## EXERCISE
Reproduce each of the entries below verbatim, keeping every line unchanged.

◆ ◆ ◆ ◆

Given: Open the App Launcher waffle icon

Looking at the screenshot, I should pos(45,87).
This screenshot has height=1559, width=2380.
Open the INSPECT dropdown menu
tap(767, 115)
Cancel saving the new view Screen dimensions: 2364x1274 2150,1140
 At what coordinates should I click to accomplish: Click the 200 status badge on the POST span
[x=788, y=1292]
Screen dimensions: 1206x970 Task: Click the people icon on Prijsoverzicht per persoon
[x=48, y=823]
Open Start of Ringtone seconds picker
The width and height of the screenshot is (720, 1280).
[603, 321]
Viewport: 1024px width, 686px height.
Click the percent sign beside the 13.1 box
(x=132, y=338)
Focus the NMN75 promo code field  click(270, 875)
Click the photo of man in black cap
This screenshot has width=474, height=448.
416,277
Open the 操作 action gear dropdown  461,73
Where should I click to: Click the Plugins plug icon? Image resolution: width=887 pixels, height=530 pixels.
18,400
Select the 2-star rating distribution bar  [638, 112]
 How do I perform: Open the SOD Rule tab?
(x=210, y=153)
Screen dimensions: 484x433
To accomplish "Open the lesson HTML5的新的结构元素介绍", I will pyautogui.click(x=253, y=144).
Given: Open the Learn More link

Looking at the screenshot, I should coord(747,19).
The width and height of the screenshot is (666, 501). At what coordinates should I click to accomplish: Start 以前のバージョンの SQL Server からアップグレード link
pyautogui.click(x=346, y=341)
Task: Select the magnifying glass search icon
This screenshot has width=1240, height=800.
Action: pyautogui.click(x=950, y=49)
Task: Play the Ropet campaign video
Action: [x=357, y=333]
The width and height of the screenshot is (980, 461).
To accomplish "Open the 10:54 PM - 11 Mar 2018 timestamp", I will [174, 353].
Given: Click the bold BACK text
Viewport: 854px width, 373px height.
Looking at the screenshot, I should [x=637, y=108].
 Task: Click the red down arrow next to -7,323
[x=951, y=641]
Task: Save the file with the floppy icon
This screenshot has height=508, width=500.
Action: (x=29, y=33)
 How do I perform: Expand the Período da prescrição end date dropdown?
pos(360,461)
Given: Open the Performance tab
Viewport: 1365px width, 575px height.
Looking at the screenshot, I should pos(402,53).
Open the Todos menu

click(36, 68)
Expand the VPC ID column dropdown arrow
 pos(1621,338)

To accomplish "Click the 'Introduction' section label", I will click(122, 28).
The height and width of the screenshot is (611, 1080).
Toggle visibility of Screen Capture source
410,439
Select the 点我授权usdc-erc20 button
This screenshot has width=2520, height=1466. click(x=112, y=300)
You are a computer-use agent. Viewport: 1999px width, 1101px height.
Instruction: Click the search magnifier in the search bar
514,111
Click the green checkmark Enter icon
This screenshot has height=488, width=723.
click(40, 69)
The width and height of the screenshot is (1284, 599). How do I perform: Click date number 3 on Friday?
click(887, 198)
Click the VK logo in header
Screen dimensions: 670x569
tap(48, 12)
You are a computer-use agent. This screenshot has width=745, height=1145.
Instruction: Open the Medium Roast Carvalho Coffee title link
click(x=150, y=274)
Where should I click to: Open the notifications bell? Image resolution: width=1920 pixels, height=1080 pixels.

◆ ◆ ◆ ◆

## RESULT BELOW
Given: Open the App Launcher waffle icon

Looking at the screenshot, I should pos(45,87).
This screenshot has height=1559, width=2380.
Open the INSPECT dropdown menu
tap(767, 115)
Cancel saving the new view Screen dimensions: 2364x1274 2150,1140
 At what coordinates should I click to accomplish: Click the 200 status badge on the POST span
[x=788, y=1292]
Screen dimensions: 1206x970 Task: Click the people icon on Prijsoverzicht per persoon
[x=48, y=823]
Open Start of Ringtone seconds picker
The width and height of the screenshot is (720, 1280).
[603, 321]
Viewport: 1024px width, 686px height.
Click the percent sign beside the 13.1 box
(x=132, y=338)
Focus the NMN75 promo code field  click(270, 875)
Click the photo of man in black cap
This screenshot has width=474, height=448.
416,277
Open the 操作 action gear dropdown  461,73
Where should I click to: Click the Plugins plug icon? Image resolution: width=887 pixels, height=530 pixels.
18,400
Select the 2-star rating distribution bar  [638, 112]
 How do I perform: Open the SOD Rule tab?
(x=210, y=153)
Screen dimensions: 484x433
To accomplish "Open the lesson HTML5的新的结构元素介绍", I will pyautogui.click(x=253, y=144).
Given: Open the Learn More link

Looking at the screenshot, I should coord(747,19).
The width and height of the screenshot is (666, 501). At what coordinates should I click to accomplish: Start 以前のバージョンの SQL Server からアップグレード link
pyautogui.click(x=346, y=341)
Task: Select the magnifying glass search icon
This screenshot has width=1240, height=800.
Action: pyautogui.click(x=950, y=49)
Task: Play the Ropet campaign video
Action: [x=357, y=333]
The width and height of the screenshot is (980, 461).
To accomplish "Open the 10:54 PM - 11 Mar 2018 timestamp", I will [174, 353].
Given: Click the bold BACK text
Viewport: 854px width, 373px height.
Looking at the screenshot, I should [x=637, y=108].
 Task: Click the red down arrow next to -7,323
[x=951, y=641]
Task: Save the file with the floppy icon
This screenshot has height=508, width=500.
Action: (x=29, y=33)
 How do I perform: Expand the Período da prescrição end date dropdown?
pos(360,461)
Given: Open the Performance tab
Viewport: 1365px width, 575px height.
Looking at the screenshot, I should pos(402,53).
Open the Todos menu

click(36, 68)
Expand the VPC ID column dropdown arrow
 pos(1621,338)

To accomplish "Click the 'Introduction' section label", I will click(122, 28).
The height and width of the screenshot is (611, 1080).
Toggle visibility of Screen Capture source
410,439
Select the 点我授权usdc-erc20 button
This screenshot has width=2520, height=1466. click(x=112, y=300)
You are a computer-use agent. Viewport: 1999px width, 1101px height.
Instruction: Click the search magnifier in the search bar
514,111
Click the green checkmark Enter icon
This screenshot has height=488, width=723.
click(40, 69)
The width and height of the screenshot is (1284, 599). How do I perform: Click date number 3 on Friday?
click(887, 198)
Click the VK logo in header
Screen dimensions: 670x569
tap(48, 12)
You are a computer-use agent. This screenshot has width=745, height=1145.
Instruction: Open the Medium Roast Carvalho Coffee title link
click(x=150, y=274)
Where should I click to: Open the notifications bell? Image resolution: width=1920 pixels, height=1080 pixels.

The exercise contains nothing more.